Si le festival « Étonnants voyageurs » de Saint-Malo avait existé, Pierre Loti (1850-1923) en aurait sûrement été l’invité. Cet écrivain-voyageur, officier de marine à la longue carrière à la mer, humaniste, écrivain malheureusement oublié de nos jours, a connu de son vivant à la fois la consécration, la contestation, l’admiration, l’incompréhension et le mépris, ce qui est l’apanage des des êtres d’exception qui ne laissent pas leurs contemporains indifférents. Si sa jeunesse rochefortaise fut protestante, scolairement discrète même en narration, bouleversée par la mort de proches, modeste financièrement, valétudinaire, il devait porter en lui cet appétit de curiosités, de découvertes et de grands espaces que la mer lui a permis d’assouvir. Ses années de carrière militaire ont satisfait son goût des voyages (« Homme libre, toujours tu chériras la mer » écrivait Baudelaire) et développé son envie de témoigner par écrit de ses découvertes du monde sur lequel il portait un regard à la fois curieux et critique. En même temps qu’il dénonçait ce qui le révoltait, il menait, malgré son mariage, sa recherche des femmes, de leur compagnie voire de leur complicité mondaine, de leur beauté, de leur amour, entre scandales, échecs, remords et désespoir.

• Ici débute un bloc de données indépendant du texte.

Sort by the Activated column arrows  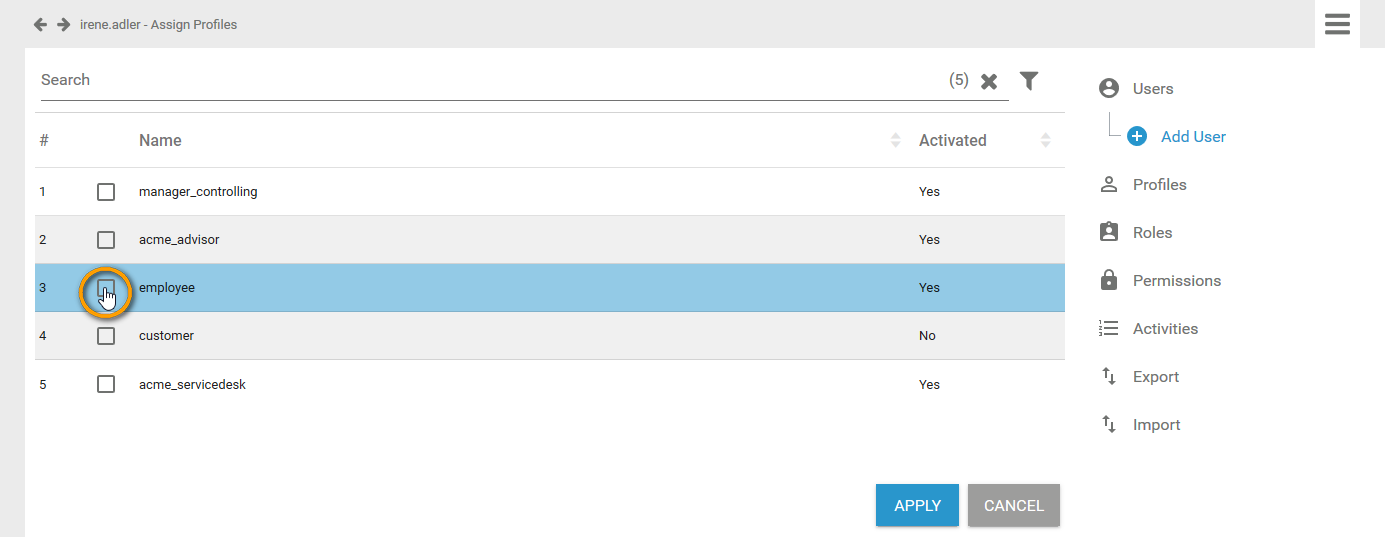pyautogui.click(x=1045, y=141)
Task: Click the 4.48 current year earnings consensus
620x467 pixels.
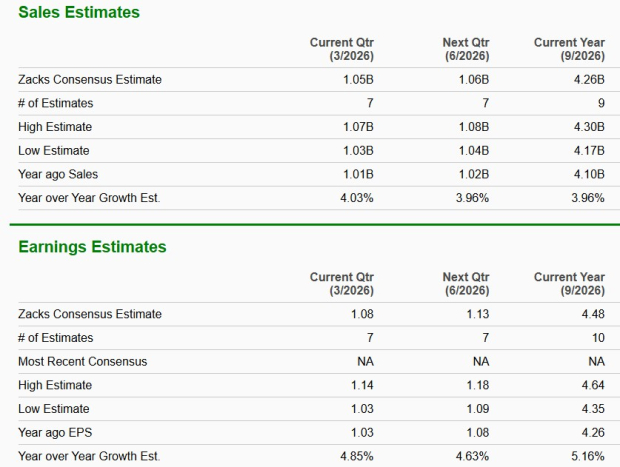Action: pyautogui.click(x=593, y=314)

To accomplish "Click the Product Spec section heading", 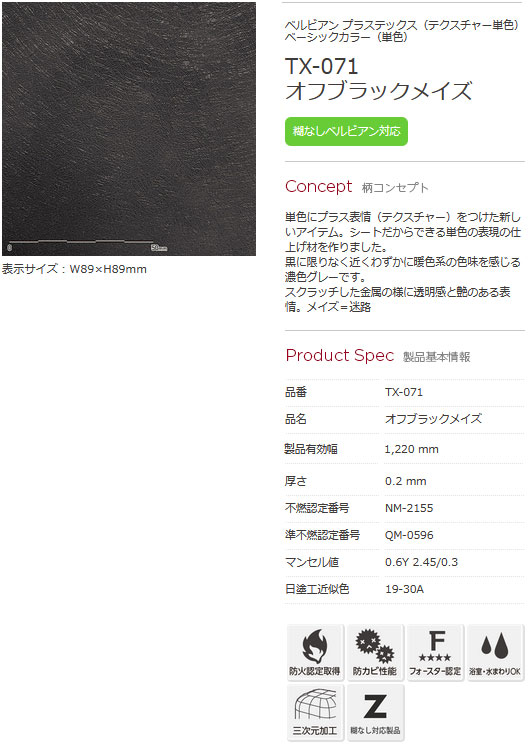I will click(340, 355).
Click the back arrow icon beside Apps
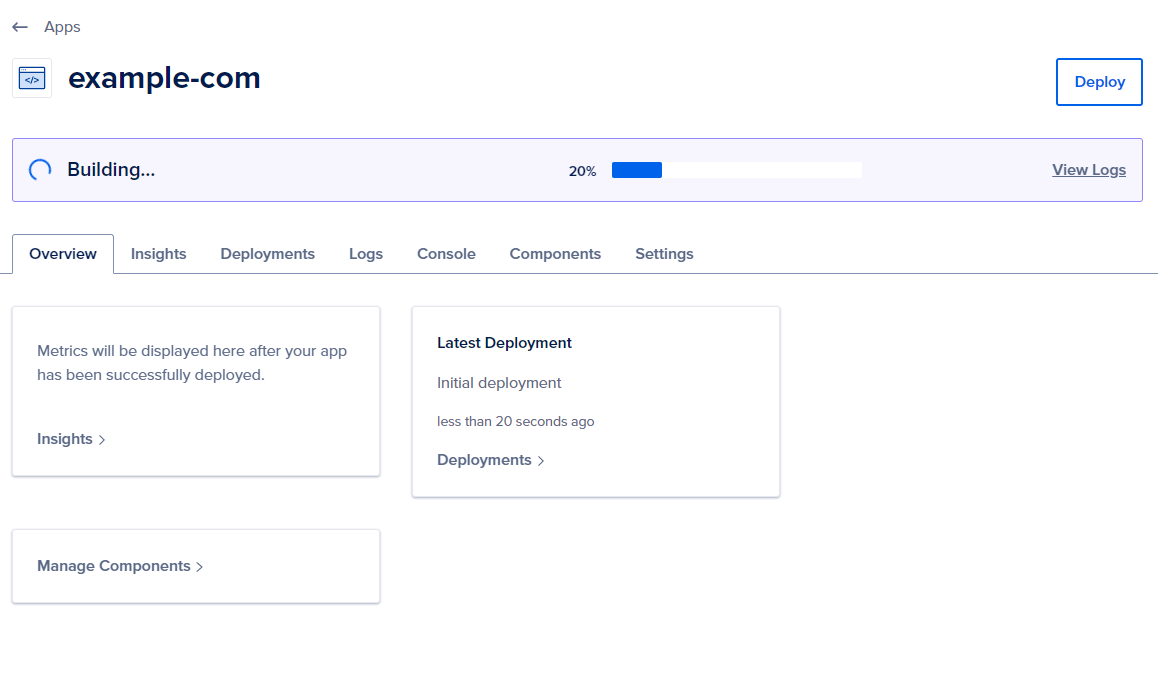The image size is (1158, 679). (x=20, y=27)
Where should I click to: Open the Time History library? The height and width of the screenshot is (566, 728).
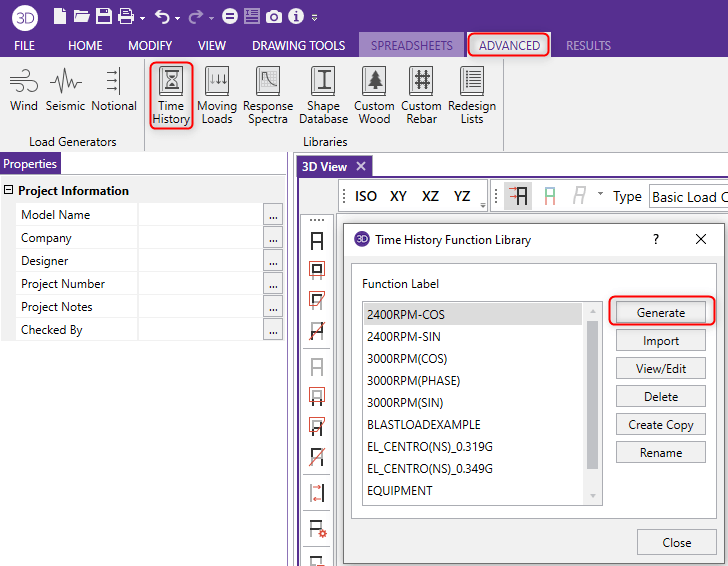tap(171, 95)
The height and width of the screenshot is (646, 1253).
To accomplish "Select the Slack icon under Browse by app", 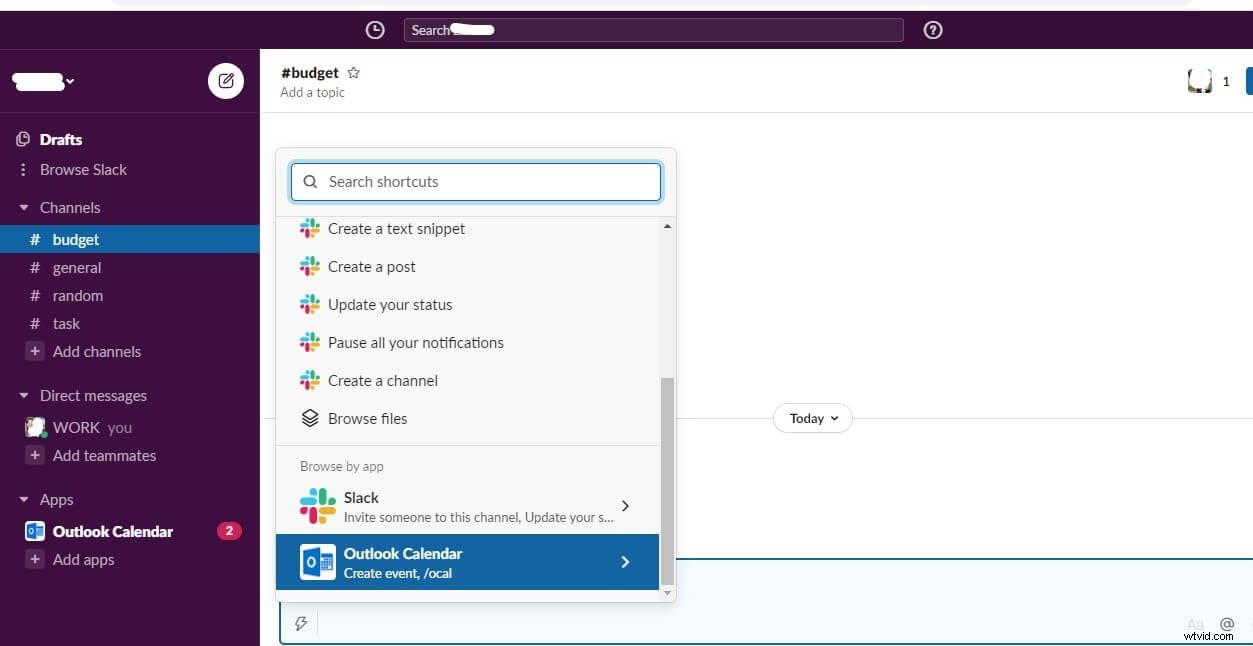I will (x=317, y=505).
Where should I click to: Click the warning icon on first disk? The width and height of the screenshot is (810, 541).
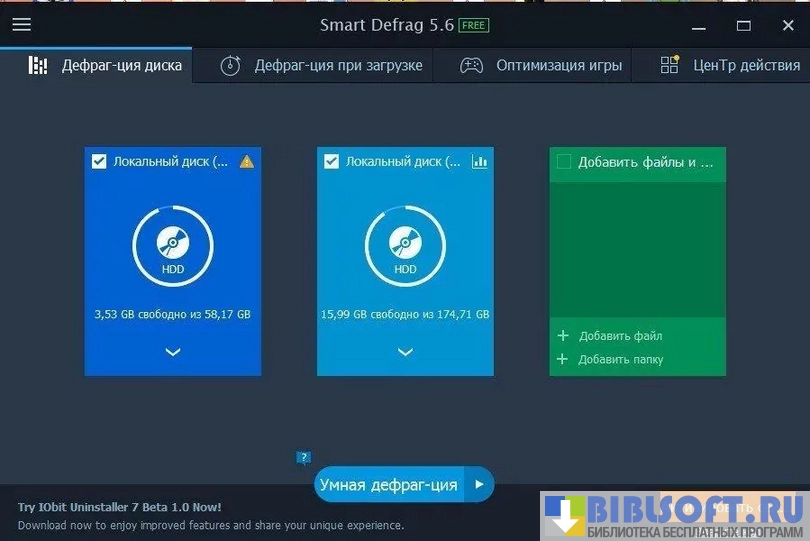[247, 161]
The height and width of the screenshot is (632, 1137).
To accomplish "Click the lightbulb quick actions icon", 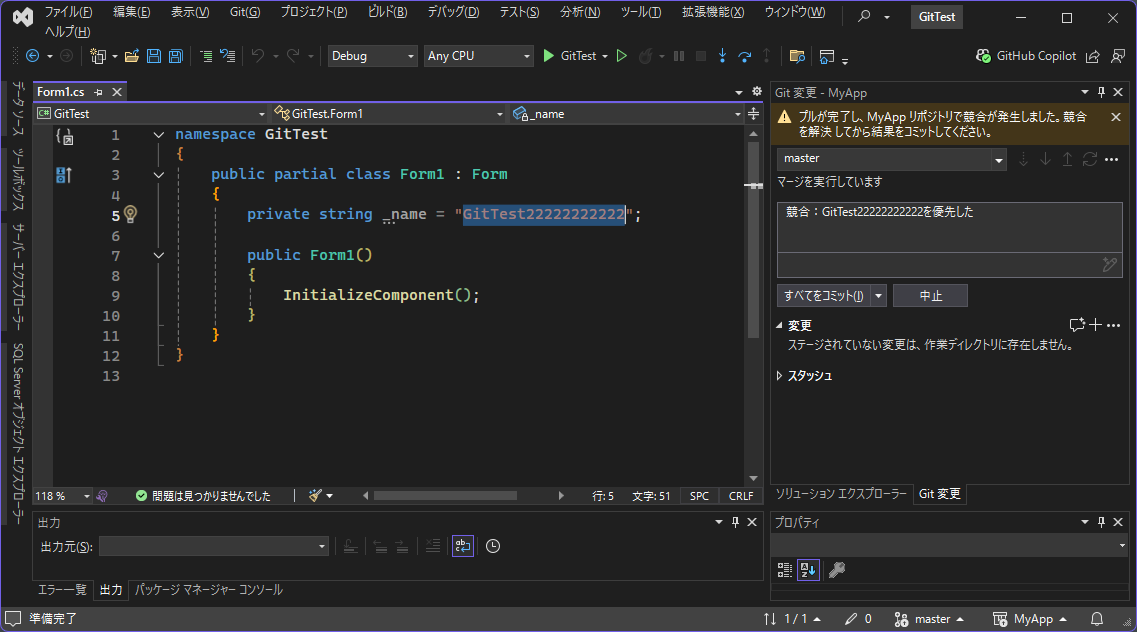I will coord(130,214).
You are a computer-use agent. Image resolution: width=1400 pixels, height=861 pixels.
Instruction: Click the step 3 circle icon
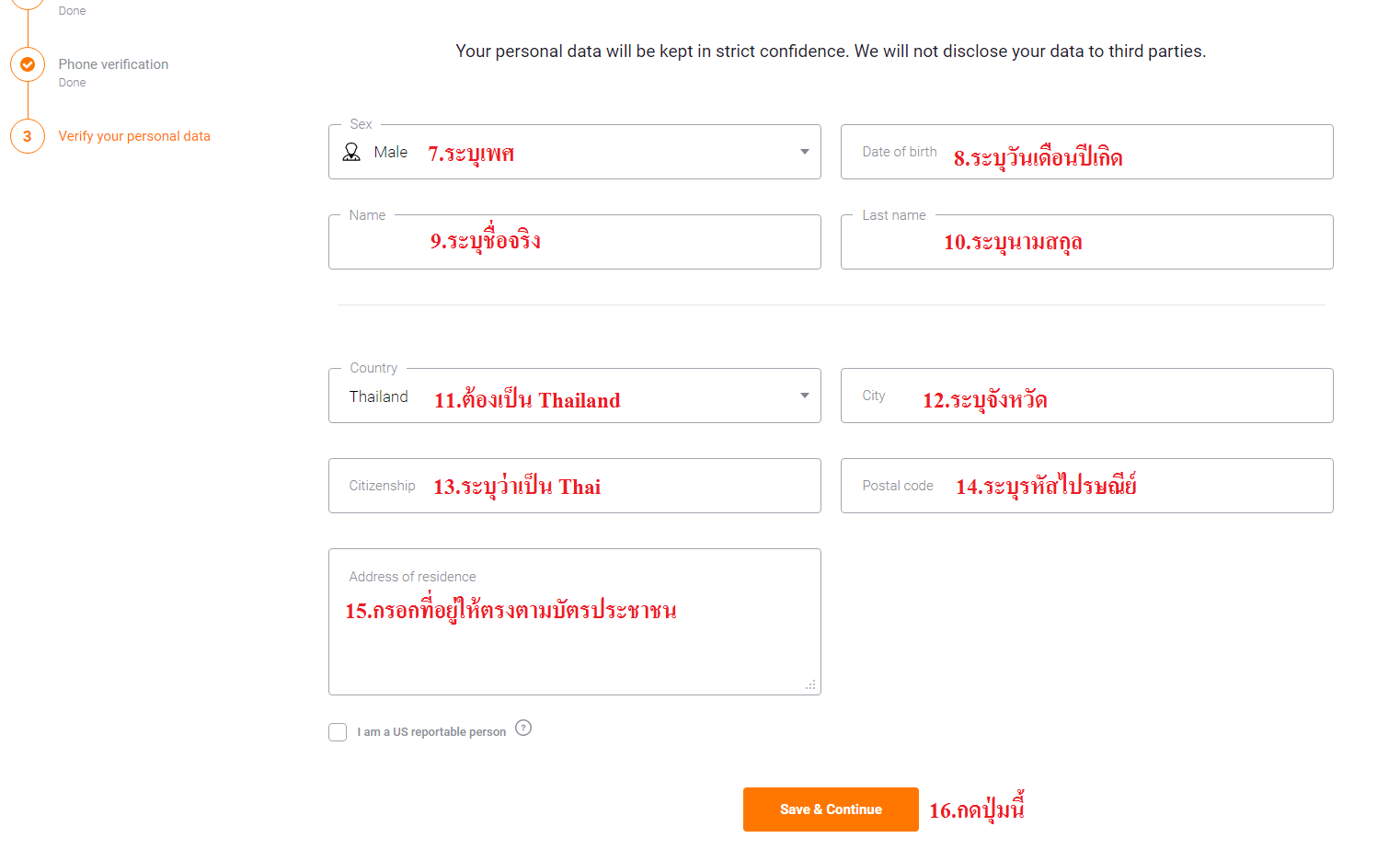28,136
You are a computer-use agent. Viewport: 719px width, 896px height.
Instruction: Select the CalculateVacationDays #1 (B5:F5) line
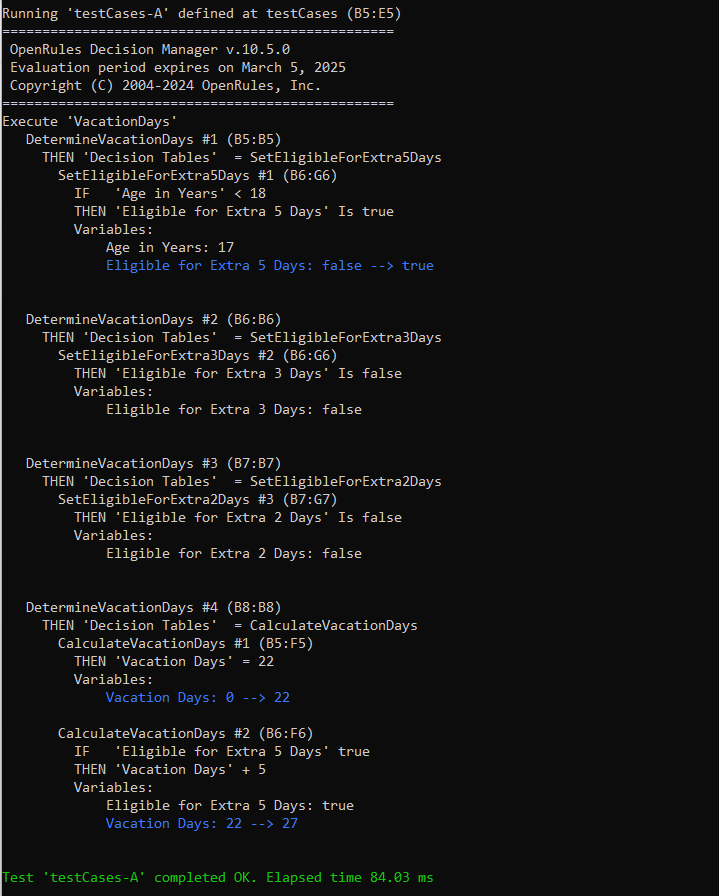coord(186,643)
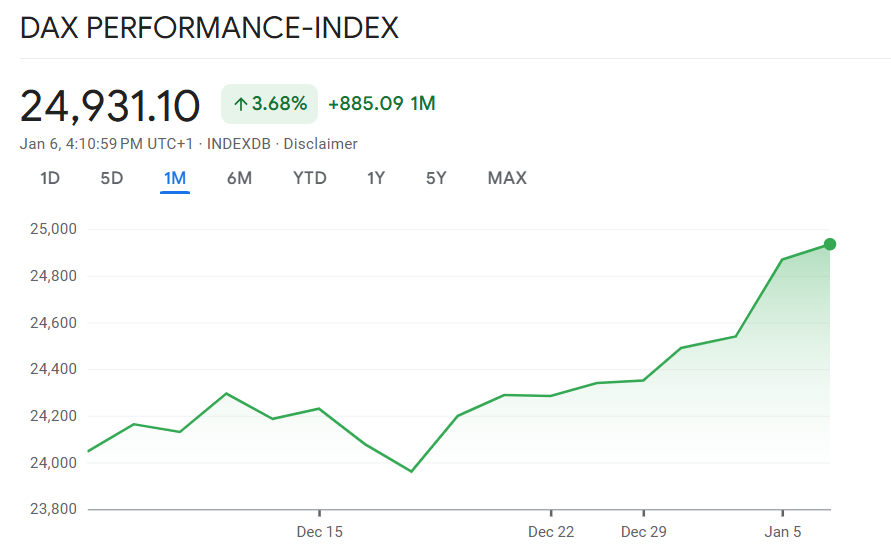The height and width of the screenshot is (556, 891).
Task: Open the YTD range tab
Action: (x=310, y=179)
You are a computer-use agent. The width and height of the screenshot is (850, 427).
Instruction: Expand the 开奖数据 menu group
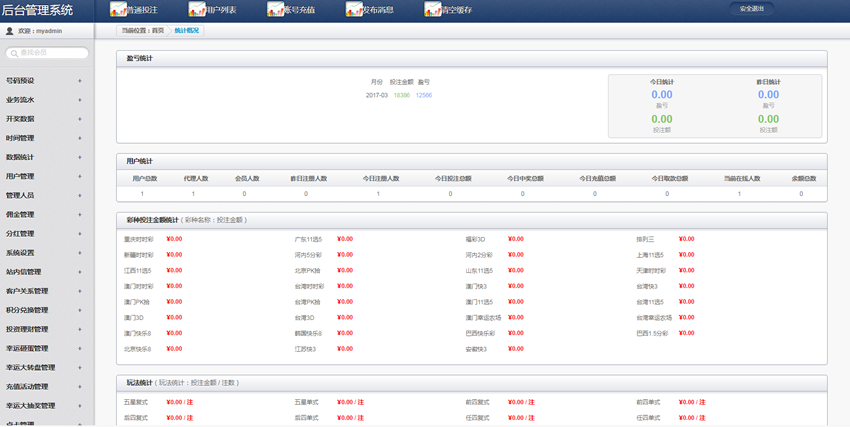pos(44,119)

Écrivain du XIX° siècle, il y a chez lui cette dimension romantique et exotique, cette exploration du moi jusqu’au solipsisme, cette fascination de l’inconnu, cette recherche de Dieu, cette volonté d’être lui-même, entre marginalité affirmée et volonté d’inscrire sa vie dans un contexte officiel de reconnaissance « Académique » et de carrière professionnelle, avec obéissance hiérarchique et obligation de réserve, et cette aptitude à témoigner avec cette qualité de style qui personnellement m’a toujours passionné. Être libre, engagé, patriote jusque dans la guerre, mélancolique, tourmenté par la fuite du temps, par la mort, par une sorte de quête constante mais fervente et peut-être inassouvie, il a puisé dans cet itinéraire secret les sources de son talent (n’a t-il pas avoué « Mon mal j’enchante » ?)et a marqué son passage sur terre de la plus belle des manières.
La précision, la pertinence et la qualité documentaire de cet ouvrage d’Alain Quella-Villéger, éminent spécialiste de Loti que sa seule naissance à Rochefort ne suffit pas à expliquer, donne à voir un écrivain d’exception qui a si bien servi notre belle langue française.